The British central bank added that its bond-buying stimulus policy, known as quantitative easing (QE), would remain at £75 billion ($572 billion, €440 billion).
The decisions were widely expected after this week’s stream of upbeat data that dispelled pressure to raise the BoE’s stimulus, which is aimed at boosting lending and bolstering economic growth.
But in a warning over the outlook, the BoE added: “In the committee’s view, the implied rise in the expected future path of bank rate was not warranted by the recent developments in the domestic economy.”
In reaction, sterling sank against the dollar as markets took the comments as an indication that the BoE would sit tight over rates, with Britain’s economic recovery still fragile.
“If today’s meeting is anything to go by, the BoE rate decisions are about to get a lot more interesting,” said analyst Craig Erlam at traders Alpari.
“In the statement, the BoE (also) floated the possibility of using forward guidance at the next meeting in August, and out of nowhere, Carney Carnage erupted in the markets,” he added.

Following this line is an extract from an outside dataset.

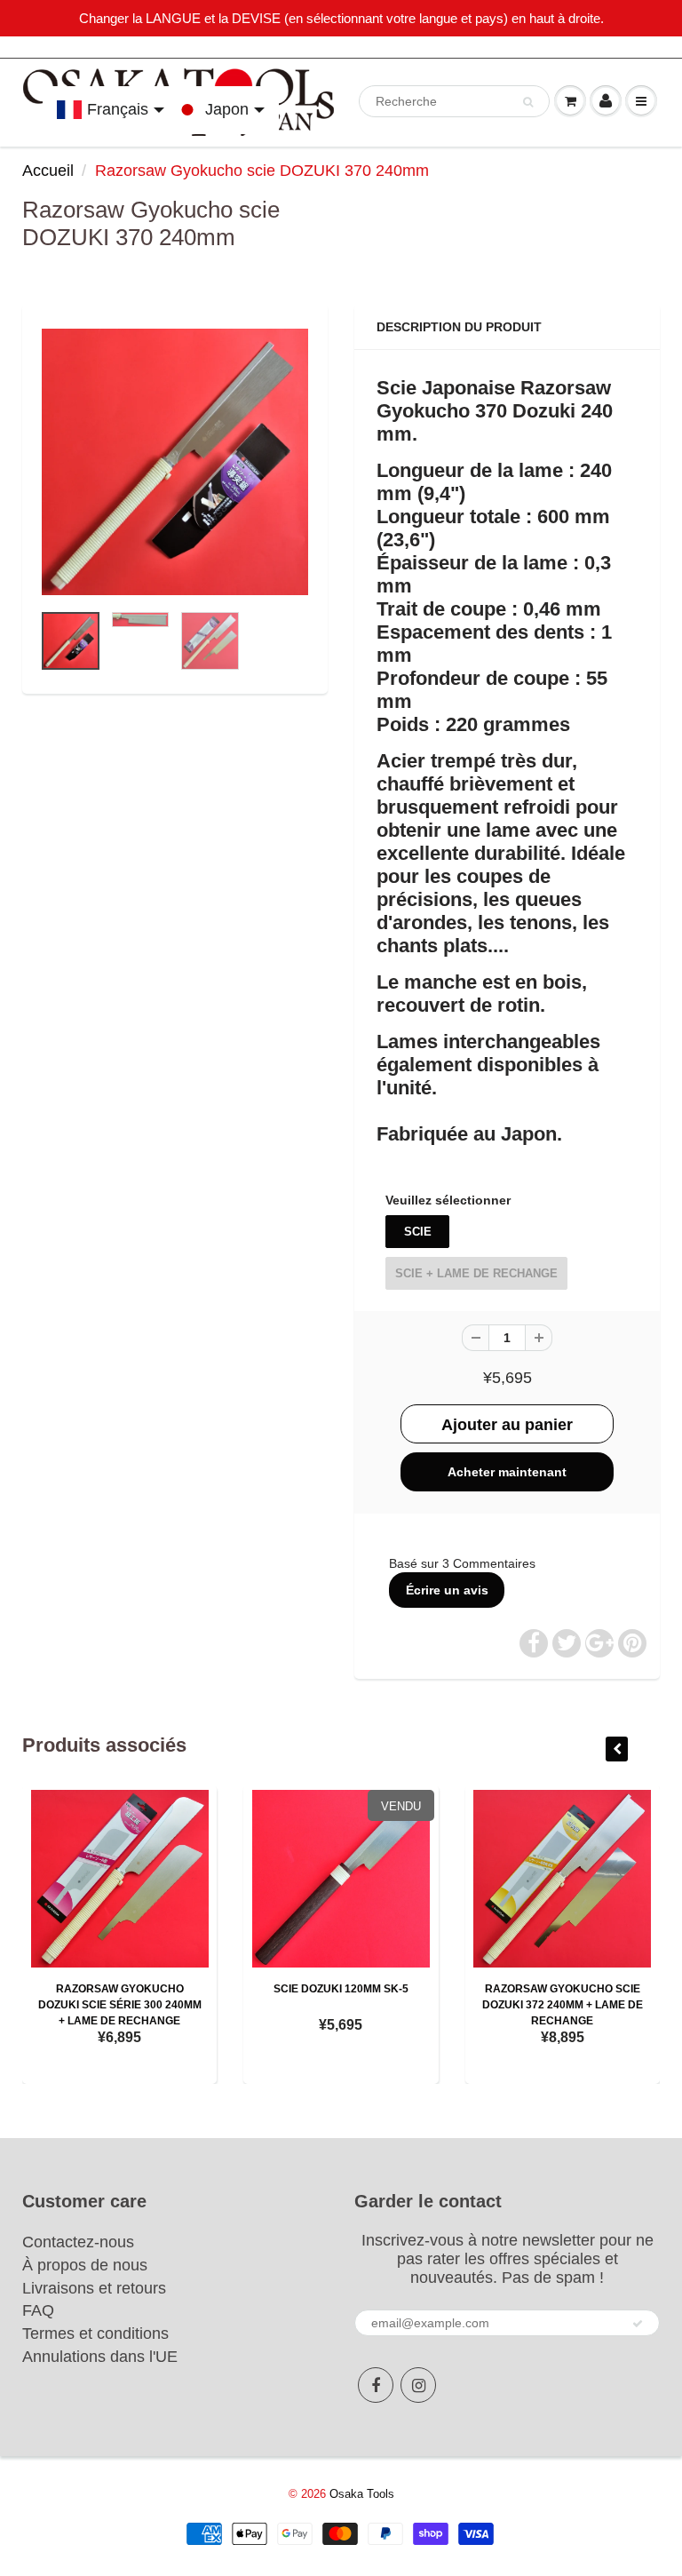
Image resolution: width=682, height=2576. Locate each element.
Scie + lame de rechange (476, 1273)
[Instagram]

Carney began his job at the British central bank on Monday, taking the reins from Mervyn King, and has since been greeted with news of impressive growth in Britain’s services, manufacturing and construction sectors.
“At its meeting today, the committee noted that the incoming data over the past couple of months had been broadly consistent with the central outlook for output growth and inflation,” the BoE said in Thursday’s statement.
Under previous chief Mervyn King, markets normally had to wait two weeks for any explanation of the reasons behind the decisions.
BoE is to publish full minutes from this week’s gathering on July 17.
On Thursday it said: “In the United Kingdom, there have been further signs that a recovery is in train, although it remains weak by historical standards and a degree of slack is expected to persist for some time.”
Official data last week however showed that Britain’s economy expanded by 0.3 per cent in the first quarter of 2013, and had never experienced a double-dip recession as previously thought.
Nevertheless, the Office for National Statistics also said that the recession following the 2008 global financial crisis was far worse than previously thought.
The bank’s main task is to keep annual consumer price index (CPI) inflation close to a government-set target of 2.0 per cent, some way below the current rate.
“Twelve-month CPI inflation rose to 2.7 per cent in May and is set to rise further in the near term,” the BoE said on Thursday.
“Further out, inflation should fall back towards the 2.0-per cent target as external price pressures fade and a revival in productivity growth curbs domestic cost pressures,” it added in the statement.
Across in Frankfurt on Thursday, the European Central Bank also held Eurozone interest rates at a record-low 0.50 per cent, amid stubborn market concerns over the plight of debt-plagued Portugal.